ACTION ITEM => For the records below, print the lines from the line with "[Google Plus] (25, 916)" through the line with "Web notifications (34, 2510)" exactly as written; include both end lines and exclude the rest.

SUPPLIED MATERIAL =>

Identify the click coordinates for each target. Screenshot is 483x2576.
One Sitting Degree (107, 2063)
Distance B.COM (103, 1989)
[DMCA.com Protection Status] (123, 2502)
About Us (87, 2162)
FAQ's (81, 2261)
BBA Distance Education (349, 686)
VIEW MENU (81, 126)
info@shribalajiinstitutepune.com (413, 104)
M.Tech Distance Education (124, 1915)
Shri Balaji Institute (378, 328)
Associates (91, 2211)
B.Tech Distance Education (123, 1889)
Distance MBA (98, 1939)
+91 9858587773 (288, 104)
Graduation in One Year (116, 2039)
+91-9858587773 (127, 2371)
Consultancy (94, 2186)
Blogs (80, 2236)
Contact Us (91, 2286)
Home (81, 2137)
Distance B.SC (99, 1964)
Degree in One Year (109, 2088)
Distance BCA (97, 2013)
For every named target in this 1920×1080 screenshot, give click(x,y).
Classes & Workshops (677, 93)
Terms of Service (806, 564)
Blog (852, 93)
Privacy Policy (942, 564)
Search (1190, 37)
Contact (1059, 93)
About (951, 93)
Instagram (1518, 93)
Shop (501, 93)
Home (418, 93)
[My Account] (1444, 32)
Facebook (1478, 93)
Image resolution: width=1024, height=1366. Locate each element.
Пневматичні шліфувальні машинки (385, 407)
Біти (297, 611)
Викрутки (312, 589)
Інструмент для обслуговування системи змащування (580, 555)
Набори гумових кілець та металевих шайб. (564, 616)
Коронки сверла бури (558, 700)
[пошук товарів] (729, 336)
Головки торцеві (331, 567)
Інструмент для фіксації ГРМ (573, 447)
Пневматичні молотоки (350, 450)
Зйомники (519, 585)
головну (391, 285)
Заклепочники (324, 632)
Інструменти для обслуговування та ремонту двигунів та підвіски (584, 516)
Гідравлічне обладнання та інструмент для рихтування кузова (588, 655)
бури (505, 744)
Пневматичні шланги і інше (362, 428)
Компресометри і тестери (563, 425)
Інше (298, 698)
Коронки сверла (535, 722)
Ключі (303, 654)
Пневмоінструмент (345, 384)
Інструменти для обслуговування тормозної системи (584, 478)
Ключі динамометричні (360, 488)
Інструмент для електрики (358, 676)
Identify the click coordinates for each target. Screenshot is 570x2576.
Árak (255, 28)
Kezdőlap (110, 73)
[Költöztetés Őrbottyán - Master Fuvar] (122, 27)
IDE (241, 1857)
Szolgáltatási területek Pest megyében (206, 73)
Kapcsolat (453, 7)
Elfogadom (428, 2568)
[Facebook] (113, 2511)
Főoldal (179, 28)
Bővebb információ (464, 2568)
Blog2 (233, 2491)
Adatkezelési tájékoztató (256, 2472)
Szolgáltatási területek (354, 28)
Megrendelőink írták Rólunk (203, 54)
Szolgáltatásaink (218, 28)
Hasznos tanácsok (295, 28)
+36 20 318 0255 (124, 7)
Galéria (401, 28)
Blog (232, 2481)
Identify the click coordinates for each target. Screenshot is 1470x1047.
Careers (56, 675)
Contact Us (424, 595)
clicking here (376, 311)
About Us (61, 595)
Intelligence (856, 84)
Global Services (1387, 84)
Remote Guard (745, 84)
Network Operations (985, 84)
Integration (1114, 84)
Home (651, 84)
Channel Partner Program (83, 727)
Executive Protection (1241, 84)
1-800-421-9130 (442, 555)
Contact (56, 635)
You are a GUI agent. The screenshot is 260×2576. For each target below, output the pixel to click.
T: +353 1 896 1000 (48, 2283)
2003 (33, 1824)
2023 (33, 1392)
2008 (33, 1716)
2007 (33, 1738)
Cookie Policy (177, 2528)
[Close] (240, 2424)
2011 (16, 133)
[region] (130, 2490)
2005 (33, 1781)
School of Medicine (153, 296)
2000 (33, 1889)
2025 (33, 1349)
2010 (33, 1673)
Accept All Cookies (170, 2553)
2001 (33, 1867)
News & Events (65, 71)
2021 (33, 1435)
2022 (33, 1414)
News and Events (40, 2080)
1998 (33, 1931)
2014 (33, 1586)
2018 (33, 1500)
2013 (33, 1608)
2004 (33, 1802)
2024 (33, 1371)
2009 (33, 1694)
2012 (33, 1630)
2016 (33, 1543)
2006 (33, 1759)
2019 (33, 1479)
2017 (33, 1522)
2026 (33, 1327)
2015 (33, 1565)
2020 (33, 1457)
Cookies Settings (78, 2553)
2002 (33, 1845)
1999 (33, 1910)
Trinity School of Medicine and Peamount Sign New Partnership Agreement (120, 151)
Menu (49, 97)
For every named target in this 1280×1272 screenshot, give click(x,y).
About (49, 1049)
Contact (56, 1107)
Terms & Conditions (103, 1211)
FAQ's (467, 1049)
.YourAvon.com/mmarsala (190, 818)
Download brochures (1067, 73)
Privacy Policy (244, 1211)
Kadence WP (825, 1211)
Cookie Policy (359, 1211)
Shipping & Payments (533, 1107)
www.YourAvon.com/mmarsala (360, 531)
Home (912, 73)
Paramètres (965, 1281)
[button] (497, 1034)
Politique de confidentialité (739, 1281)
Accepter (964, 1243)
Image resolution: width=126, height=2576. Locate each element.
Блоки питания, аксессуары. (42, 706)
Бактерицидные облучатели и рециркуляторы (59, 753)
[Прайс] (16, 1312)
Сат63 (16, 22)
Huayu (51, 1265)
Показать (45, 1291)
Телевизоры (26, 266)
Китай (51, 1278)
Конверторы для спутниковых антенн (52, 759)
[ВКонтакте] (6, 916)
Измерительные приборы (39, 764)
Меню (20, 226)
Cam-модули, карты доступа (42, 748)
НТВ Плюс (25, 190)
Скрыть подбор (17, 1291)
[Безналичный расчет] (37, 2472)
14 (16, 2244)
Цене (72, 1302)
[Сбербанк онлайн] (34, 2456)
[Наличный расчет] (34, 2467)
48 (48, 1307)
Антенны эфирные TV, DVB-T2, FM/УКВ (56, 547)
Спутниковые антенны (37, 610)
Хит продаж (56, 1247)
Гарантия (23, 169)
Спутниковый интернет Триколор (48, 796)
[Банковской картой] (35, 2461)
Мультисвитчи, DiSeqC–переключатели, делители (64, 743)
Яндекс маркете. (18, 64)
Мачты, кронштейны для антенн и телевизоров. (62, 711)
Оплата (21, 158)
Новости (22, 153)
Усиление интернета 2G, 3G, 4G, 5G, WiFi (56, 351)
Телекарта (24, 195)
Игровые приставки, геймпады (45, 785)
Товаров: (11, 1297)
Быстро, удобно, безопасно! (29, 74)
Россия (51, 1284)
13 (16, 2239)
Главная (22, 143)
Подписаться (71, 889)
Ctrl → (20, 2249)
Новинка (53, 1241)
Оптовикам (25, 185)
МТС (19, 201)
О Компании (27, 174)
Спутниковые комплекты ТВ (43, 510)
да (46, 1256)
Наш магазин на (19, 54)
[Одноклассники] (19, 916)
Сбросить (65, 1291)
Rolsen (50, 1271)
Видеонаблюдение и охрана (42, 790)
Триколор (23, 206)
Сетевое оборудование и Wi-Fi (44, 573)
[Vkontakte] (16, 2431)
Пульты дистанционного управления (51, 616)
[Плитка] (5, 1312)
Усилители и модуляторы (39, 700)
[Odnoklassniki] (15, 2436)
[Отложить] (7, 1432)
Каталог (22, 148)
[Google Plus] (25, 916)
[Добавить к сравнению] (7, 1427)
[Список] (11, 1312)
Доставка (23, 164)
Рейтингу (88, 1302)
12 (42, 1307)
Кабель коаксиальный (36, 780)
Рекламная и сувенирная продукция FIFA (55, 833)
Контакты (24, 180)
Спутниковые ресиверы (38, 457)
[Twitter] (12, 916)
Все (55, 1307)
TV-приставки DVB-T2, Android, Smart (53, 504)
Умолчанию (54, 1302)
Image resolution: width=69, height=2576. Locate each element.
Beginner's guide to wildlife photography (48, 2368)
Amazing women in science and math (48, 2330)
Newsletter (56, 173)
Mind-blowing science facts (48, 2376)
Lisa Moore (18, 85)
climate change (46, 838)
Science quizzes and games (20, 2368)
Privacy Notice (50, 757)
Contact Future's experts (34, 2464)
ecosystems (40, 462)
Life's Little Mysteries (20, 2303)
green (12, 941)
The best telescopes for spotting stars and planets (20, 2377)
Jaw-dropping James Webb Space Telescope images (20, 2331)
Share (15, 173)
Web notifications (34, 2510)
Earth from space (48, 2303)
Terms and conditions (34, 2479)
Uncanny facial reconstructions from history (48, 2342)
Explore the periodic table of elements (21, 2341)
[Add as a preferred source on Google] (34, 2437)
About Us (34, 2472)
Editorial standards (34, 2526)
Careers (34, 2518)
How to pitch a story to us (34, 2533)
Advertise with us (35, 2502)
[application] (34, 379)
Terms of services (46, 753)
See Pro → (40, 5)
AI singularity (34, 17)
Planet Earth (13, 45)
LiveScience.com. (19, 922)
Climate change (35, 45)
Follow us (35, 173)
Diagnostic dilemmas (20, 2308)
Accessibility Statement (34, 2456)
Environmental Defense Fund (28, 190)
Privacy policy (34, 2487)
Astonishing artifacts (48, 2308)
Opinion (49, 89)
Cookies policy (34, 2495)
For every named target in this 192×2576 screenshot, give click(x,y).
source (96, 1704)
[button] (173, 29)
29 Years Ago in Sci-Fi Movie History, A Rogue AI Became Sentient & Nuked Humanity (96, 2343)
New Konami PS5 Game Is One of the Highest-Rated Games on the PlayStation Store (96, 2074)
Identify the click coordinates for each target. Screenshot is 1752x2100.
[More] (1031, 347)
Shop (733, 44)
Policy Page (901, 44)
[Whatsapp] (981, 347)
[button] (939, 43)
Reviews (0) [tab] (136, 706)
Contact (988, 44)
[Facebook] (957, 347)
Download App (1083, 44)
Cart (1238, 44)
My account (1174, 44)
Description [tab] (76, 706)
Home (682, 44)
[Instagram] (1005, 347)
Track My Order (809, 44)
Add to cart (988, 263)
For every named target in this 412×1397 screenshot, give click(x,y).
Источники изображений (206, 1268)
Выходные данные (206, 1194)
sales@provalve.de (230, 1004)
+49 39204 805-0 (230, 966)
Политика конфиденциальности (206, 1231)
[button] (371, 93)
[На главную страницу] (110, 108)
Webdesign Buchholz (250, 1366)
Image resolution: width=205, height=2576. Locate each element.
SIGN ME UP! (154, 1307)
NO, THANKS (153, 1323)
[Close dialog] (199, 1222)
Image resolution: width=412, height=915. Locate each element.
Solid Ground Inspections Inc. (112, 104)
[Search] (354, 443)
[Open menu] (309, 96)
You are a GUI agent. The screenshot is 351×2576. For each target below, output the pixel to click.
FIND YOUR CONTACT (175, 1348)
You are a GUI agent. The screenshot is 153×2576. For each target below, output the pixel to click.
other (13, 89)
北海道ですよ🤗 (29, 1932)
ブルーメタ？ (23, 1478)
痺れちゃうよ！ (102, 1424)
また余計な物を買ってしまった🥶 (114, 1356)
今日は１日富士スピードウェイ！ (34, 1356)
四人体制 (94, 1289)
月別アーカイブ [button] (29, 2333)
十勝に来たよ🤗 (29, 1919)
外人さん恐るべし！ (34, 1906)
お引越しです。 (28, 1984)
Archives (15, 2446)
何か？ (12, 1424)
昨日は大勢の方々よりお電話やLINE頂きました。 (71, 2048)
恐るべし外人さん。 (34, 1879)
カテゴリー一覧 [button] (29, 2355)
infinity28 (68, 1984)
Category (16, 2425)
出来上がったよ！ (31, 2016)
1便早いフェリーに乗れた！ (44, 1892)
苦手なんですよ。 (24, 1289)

YOUR SOLUTION =>
[Google Plus] (25, 916)
[Добавить к сравнению] (7, 1427)
[Список] (11, 1312)
Доставка (23, 164)
Рейтингу (88, 1302)
12 (42, 1307)
Кабель коаксиальный (36, 780)
Рекламная и сувенирная продукция FIFA (55, 833)
Контакты (24, 180)
Спутниковые ресиверы (38, 457)
[Twitter] (12, 916)
Все (55, 1307)
TV-приставки DVB-T2, Android, Smart (53, 504)
Умолчанию (54, 1302)
Image resolution: width=69, height=2576. Locate each element.
Beginner's guide to wildlife photography (48, 2368)
Amazing women in science and math (48, 2330)
Newsletter (56, 173)
Mind-blowing science facts (48, 2376)
Lisa Moore (18, 85)
climate change (46, 838)
Science quizzes and games (20, 2368)
Privacy Notice (50, 757)
Contact Future's experts (34, 2464)
ecosystems (40, 462)
Life's Little Mysteries (20, 2303)
green (12, 941)
The best telescopes for spotting stars and planets (20, 2377)
Jaw-dropping James Webb Space Telescope images (20, 2331)
Share (15, 173)
Web notifications (34, 2510)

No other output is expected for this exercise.